[Exercise set]
1. In the passage on swimming in your own lane, repeat the text from "In this podcast" up to and including "entrepreneurs as well.".
2. According to the passage on swimming in your own lane, why is worrying about happenings outside the boundaries of our own organizations a problem? Answer in one or two sentences.
3. The passage on swimming in your own lane says that staying in your lane helps distinguish the noise from the signal, and then asks a series of questions. List each of those questions.

[Selected text]
## Begin

When we’re worried about happenings outside the boundaries of our own organizations, it detracts from our focus on what’s important and what’s needed to show up and do the work that is ours to do. Jerry has a saying that he saves for entrepreneurs who are obsessively concerned about their competitors, and similarly, managers distracted by other’s workloads. “Swim in your own lane,” he says like a stern guy from Brooklyn. (In a similar vein, he also has a metaphor involving urinal etiquette which you’ll have to hear from the man himself since I’d like this email to make it to your inboxes.)  

Swim in your own lane. Look ahead, take up your space, and worry not so much what the others are doing outside your lane marker. Doing so helps us distinguish the noise from the signal: What do we need to pay attention to? What’s the work in front of us? What do we know about what we know about? What about the known unknowns and unknown unknowns? What are we sensing from our environments, from our data? What is emergent? What is our next move from here?

In this podcast conversation, Jerry speaks with athlete and entrepreneur Jeremy Bloom about what it means to be discerning of what is signal versus all the noise, and what’s at stake for the outcomes when you focus on what you can control. “You can affect what’s 6 inches in front of your nose,” Bloom says as he pulls this wisdom from his championship ski racing days. Yet, this wisdom applies to entrepreneurs as well. 

In coaching, one of the facts that’s always interesting to share with clients is that you can control two things in life: your choices and your actions. That’s it. In some ways, that should be relieving. In many ways, for some of us, it’s not so much relieving as it is anxiety-producing. Learning how to manage that space for ourselves is key to our own performance. How can we find what’s six inches in front of us?

## End

Rows on where targets appear
## Begin

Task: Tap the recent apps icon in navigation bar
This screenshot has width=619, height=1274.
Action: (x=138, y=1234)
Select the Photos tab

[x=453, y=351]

## End

[The solutions]
1.
In this podcast conversation, Jerry speaks with athlete and entrepreneur Jeremy Bloom about what it means to be discerning of what is signal versus all the noise, and what’s at stake for the outcomes when you focus on what you can control. “You can affect what’s 6 inches in front of your nose,” Bloom says as he pulls this wisdom from his championship ski racing days. Yet, this wisdom applies to entrepreneurs as well.

2. It detracts from our focus on what's important and on what's needed to show up and do the work that is ours to do.

3.
- What do we need to pay attention to?
- What's the work in front of us?
- What do we know about what we know about?
- What about the known unknowns and unknown unknowns?
- What are we sensing from our environments, from our data?
- What is emergent?
- What is our next move from here?